** Records from a data source **
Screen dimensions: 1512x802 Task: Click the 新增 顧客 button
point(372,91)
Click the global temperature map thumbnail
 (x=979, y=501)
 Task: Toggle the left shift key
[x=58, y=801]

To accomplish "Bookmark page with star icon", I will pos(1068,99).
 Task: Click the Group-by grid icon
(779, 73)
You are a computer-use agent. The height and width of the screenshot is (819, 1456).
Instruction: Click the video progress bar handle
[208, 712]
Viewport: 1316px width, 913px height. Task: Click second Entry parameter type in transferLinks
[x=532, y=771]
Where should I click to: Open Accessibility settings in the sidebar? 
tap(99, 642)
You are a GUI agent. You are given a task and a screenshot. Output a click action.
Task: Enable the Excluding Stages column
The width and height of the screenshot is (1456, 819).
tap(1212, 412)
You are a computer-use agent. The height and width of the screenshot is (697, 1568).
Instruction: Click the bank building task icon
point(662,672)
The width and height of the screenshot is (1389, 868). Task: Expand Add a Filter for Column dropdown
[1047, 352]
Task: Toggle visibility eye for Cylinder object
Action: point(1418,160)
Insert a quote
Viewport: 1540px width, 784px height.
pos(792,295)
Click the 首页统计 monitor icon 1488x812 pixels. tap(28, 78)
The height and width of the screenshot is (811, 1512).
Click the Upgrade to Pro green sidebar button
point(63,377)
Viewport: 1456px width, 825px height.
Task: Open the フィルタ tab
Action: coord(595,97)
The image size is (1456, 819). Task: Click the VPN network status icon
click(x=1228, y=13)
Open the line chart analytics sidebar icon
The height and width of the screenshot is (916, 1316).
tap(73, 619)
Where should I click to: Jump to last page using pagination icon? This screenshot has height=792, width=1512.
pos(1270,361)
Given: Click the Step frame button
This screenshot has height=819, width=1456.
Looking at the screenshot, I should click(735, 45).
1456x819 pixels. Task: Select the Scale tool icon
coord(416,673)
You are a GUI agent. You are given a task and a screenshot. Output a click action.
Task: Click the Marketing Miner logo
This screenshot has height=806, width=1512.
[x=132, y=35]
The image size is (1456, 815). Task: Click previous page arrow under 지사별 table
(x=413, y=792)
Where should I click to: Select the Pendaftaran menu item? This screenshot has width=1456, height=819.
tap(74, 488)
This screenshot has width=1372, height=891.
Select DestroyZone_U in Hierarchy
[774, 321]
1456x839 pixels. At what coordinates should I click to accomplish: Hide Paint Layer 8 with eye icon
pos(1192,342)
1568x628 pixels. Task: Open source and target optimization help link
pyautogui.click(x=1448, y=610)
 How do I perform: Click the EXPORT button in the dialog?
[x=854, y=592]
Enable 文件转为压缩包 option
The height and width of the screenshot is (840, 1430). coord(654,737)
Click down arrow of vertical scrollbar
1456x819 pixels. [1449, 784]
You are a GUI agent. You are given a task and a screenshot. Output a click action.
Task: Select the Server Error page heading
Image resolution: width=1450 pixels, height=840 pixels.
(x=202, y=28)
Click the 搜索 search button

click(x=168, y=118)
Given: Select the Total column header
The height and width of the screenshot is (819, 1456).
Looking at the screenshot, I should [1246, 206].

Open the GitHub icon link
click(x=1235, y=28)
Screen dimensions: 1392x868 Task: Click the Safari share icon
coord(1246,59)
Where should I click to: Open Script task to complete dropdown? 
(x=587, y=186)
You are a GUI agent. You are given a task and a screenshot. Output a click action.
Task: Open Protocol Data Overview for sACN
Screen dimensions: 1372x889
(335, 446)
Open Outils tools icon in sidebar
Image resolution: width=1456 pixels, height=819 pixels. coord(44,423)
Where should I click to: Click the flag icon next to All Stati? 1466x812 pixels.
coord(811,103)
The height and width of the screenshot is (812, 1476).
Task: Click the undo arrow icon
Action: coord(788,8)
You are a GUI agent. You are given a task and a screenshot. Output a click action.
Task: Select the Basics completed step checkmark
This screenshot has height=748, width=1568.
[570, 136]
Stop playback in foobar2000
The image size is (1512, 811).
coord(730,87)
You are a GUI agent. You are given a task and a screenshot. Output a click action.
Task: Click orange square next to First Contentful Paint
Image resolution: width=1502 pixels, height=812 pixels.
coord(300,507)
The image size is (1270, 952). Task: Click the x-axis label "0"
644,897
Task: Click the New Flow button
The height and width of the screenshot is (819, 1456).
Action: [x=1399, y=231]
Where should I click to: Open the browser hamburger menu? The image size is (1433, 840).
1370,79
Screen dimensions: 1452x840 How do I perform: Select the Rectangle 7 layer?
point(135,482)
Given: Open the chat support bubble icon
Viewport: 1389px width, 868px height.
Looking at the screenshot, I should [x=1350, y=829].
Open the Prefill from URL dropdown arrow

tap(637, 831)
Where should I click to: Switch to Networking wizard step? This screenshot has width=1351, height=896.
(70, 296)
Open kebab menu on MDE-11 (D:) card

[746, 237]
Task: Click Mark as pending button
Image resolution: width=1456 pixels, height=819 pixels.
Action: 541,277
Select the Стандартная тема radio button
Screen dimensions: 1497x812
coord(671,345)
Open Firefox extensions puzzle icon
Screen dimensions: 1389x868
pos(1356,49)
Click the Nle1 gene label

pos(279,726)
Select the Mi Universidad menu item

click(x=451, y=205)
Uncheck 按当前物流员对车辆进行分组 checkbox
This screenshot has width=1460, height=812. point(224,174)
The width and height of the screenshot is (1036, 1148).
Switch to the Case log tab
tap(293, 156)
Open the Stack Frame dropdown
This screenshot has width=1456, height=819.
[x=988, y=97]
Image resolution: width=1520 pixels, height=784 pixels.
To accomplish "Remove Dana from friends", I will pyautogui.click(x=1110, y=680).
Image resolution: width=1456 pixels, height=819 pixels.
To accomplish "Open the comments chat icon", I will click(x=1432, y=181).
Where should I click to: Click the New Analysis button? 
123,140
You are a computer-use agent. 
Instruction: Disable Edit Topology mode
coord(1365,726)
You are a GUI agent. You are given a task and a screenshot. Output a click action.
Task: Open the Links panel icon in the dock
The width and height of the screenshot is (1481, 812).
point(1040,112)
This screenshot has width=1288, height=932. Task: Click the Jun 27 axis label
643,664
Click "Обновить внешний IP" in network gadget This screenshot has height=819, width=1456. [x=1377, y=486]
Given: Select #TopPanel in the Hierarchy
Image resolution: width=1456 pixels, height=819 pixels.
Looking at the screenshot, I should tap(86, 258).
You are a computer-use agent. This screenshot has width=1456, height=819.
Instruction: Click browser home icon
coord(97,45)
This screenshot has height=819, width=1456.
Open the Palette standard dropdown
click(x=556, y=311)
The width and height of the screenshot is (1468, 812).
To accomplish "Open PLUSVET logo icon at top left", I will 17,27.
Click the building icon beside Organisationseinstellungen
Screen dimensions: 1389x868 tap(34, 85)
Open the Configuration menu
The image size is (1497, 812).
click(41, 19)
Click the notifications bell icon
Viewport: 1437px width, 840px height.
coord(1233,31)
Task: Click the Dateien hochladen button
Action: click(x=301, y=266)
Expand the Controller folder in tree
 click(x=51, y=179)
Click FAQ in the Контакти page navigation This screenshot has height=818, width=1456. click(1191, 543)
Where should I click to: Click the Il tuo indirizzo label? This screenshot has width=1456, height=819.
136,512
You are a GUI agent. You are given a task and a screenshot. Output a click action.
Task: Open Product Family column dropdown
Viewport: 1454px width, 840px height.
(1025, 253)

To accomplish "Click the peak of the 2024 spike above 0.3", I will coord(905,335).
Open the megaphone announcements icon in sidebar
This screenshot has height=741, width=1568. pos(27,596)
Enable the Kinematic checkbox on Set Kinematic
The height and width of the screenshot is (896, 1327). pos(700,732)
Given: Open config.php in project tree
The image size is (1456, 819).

** What the task asks **
Line by line, copy the data above exactly as it reads.

** Task result **
Screen dimensions: 1512x802 Task: Click the 新增 顧客 button
point(372,91)
Click the global temperature map thumbnail
 (x=979, y=501)
 Task: Toggle the left shift key
[x=58, y=801]

To accomplish "Bookmark page with star icon", I will pos(1068,99).
 Task: Click the Group-by grid icon
(779, 73)
You are a computer-use agent. The height and width of the screenshot is (819, 1456).
Instruction: Click the video progress bar handle
[208, 712]
Viewport: 1316px width, 913px height. Task: Click second Entry parameter type in transferLinks
[x=532, y=771]
Where should I click to: Open Accessibility settings in the sidebar? 
tap(99, 642)
You are a GUI agent. You are given a task and a screenshot. Output a click action.
Task: Enable the Excluding Stages column
The width and height of the screenshot is (1456, 819).
tap(1212, 412)
You are a computer-use agent. The height and width of the screenshot is (697, 1568).
Instruction: Click the bank building task icon
point(662,672)
The width and height of the screenshot is (1389, 868). Task: Expand Add a Filter for Column dropdown
[1047, 352]
Task: Toggle visibility eye for Cylinder object
Action: point(1418,160)
Insert a quote
Viewport: 1540px width, 784px height.
pos(792,295)
Click the 首页统计 monitor icon 1488x812 pixels. tap(28, 78)
The height and width of the screenshot is (811, 1512).
Click the Upgrade to Pro green sidebar button
point(63,377)
Viewport: 1456px width, 825px height.
Task: Open the フィルタ tab
Action: coord(595,97)
The image size is (1456, 819). Task: Click the VPN network status icon
click(x=1228, y=13)
Open the line chart analytics sidebar icon
The height and width of the screenshot is (916, 1316).
tap(73, 619)
Where should I click to: Jump to last page using pagination icon? This screenshot has height=792, width=1512.
pos(1270,361)
Given: Click the Step frame button
This screenshot has height=819, width=1456.
Looking at the screenshot, I should click(735, 45).
1456x819 pixels. Task: Select the Scale tool icon
coord(416,673)
You are a GUI agent. You are given a task and a screenshot. Output a click action.
Task: Click the Marketing Miner logo
This screenshot has height=806, width=1512.
[x=132, y=35]
The image size is (1456, 815). Task: Click previous page arrow under 지사별 table
(x=413, y=792)
Where should I click to: Select the Pendaftaran menu item? This screenshot has width=1456, height=819.
tap(74, 488)
This screenshot has width=1372, height=891.
Select DestroyZone_U in Hierarchy
[774, 321]
1456x839 pixels. At what coordinates should I click to accomplish: Hide Paint Layer 8 with eye icon
pos(1192,342)
1568x628 pixels. Task: Open source and target optimization help link
pyautogui.click(x=1448, y=610)
 How do I perform: Click the EXPORT button in the dialog?
[x=854, y=592]
Enable 文件转为压缩包 option
The height and width of the screenshot is (840, 1430). coord(654,737)
Click down arrow of vertical scrollbar
1456x819 pixels. [1449, 784]
You are a GUI agent. You are given a task and a screenshot. Output a click action.
Task: Select the Server Error page heading
Image resolution: width=1450 pixels, height=840 pixels.
(x=202, y=28)
Click the 搜索 search button

click(x=168, y=118)
Given: Select the Total column header
The height and width of the screenshot is (819, 1456).
Looking at the screenshot, I should [1246, 206].

Open the GitHub icon link
click(x=1235, y=28)
Screen dimensions: 1392x868 Task: Click the Safari share icon
coord(1246,59)
Where should I click to: Open Script task to complete dropdown? 
(x=587, y=186)
You are a GUI agent. You are given a task and a screenshot. Output a click action.
Task: Open Protocol Data Overview for sACN
Screen dimensions: 1372x889
(335, 446)
Open Outils tools icon in sidebar
Image resolution: width=1456 pixels, height=819 pixels. coord(44,423)
Where should I click to: Click the flag icon next to All Stati? 1466x812 pixels.
coord(811,103)
The height and width of the screenshot is (812, 1476).
Task: Click the undo arrow icon
Action: coord(788,8)
You are a GUI agent. You are given a task and a screenshot. Output a click action.
Task: Select the Basics completed step checkmark
This screenshot has height=748, width=1568.
[570, 136]
Stop playback in foobar2000
The image size is (1512, 811).
coord(730,87)
You are a GUI agent. You are given a task and a screenshot. Output a click action.
Task: Click orange square next to First Contentful Paint
Image resolution: width=1502 pixels, height=812 pixels.
coord(300,507)
The image size is (1270, 952). Task: Click the x-axis label "0"
644,897
Task: Click the New Flow button
The height and width of the screenshot is (819, 1456).
Action: [x=1399, y=231]
Where should I click to: Open the browser hamburger menu? The image size is (1433, 840).
1370,79
Screen dimensions: 1452x840 How do I perform: Select the Rectangle 7 layer?
point(135,482)
Given: Open the chat support bubble icon
Viewport: 1389px width, 868px height.
Looking at the screenshot, I should [x=1350, y=829].
Open the Prefill from URL dropdown arrow

tap(637, 831)
Where should I click to: Switch to Networking wizard step? This screenshot has width=1351, height=896.
(70, 296)
Open kebab menu on MDE-11 (D:) card

[746, 237]
Task: Click Mark as pending button
Image resolution: width=1456 pixels, height=819 pixels.
Action: 541,277
Select the Стандартная тема radio button
Screen dimensions: 1497x812
coord(671,345)
Open Firefox extensions puzzle icon
Screen dimensions: 1389x868
pos(1356,49)
Click the Nle1 gene label

pos(279,726)
Select the Mi Universidad menu item

click(x=451, y=205)
Uncheck 按当前物流员对车辆进行分组 checkbox
This screenshot has width=1460, height=812. point(224,174)
The width and height of the screenshot is (1036, 1148).
Switch to the Case log tab
tap(293, 156)
Open the Stack Frame dropdown
This screenshot has width=1456, height=819.
[x=988, y=97]
Image resolution: width=1520 pixels, height=784 pixels.
To accomplish "Remove Dana from friends", I will pyautogui.click(x=1110, y=680).
Image resolution: width=1456 pixels, height=819 pixels.
To accomplish "Open the comments chat icon", I will click(x=1432, y=181).
Where should I click to: Click the New Analysis button? 
123,140
You are a computer-use agent. 
Instruction: Disable Edit Topology mode
coord(1365,726)
You are a GUI agent. You are given a task and a screenshot. Output a click action.
Task: Open the Links panel icon in the dock
The width and height of the screenshot is (1481, 812).
point(1040,112)
This screenshot has width=1288, height=932. Task: Click the Jun 27 axis label
643,664
Click "Обновить внешний IP" in network gadget This screenshot has height=819, width=1456. [x=1377, y=486]
Given: Select #TopPanel in the Hierarchy
Image resolution: width=1456 pixels, height=819 pixels.
Looking at the screenshot, I should tap(86, 258).
You are a computer-use agent. This screenshot has width=1456, height=819.
Instruction: Click browser home icon
coord(97,45)
This screenshot has height=819, width=1456.
Open the Palette standard dropdown
click(x=556, y=311)
The width and height of the screenshot is (1468, 812).
To accomplish "Open PLUSVET logo icon at top left", I will 17,27.
Click the building icon beside Organisationseinstellungen
Screen dimensions: 1389x868 tap(34, 85)
Open the Configuration menu
The image size is (1497, 812).
click(41, 19)
Click the notifications bell icon
Viewport: 1437px width, 840px height.
coord(1233,31)
Task: Click the Dateien hochladen button
Action: click(x=301, y=266)
Expand the Controller folder in tree
 click(x=51, y=179)
Click FAQ in the Контакти page navigation This screenshot has height=818, width=1456. click(1191, 543)
Where should I click to: Click the Il tuo indirizzo label? This screenshot has width=1456, height=819.
136,512
You are a GUI agent. You are given a task and a screenshot. Output a click action.
Task: Open Product Family column dropdown
Viewport: 1454px width, 840px height.
(1025, 253)

To accomplish "Click the peak of the 2024 spike above 0.3", I will coord(905,335).
Open the megaphone announcements icon in sidebar
This screenshot has height=741, width=1568. pos(27,596)
Enable the Kinematic checkbox on Set Kinematic
The height and width of the screenshot is (896, 1327). pos(700,732)
Given: Open config.php in project tree
The image size is (1456, 819).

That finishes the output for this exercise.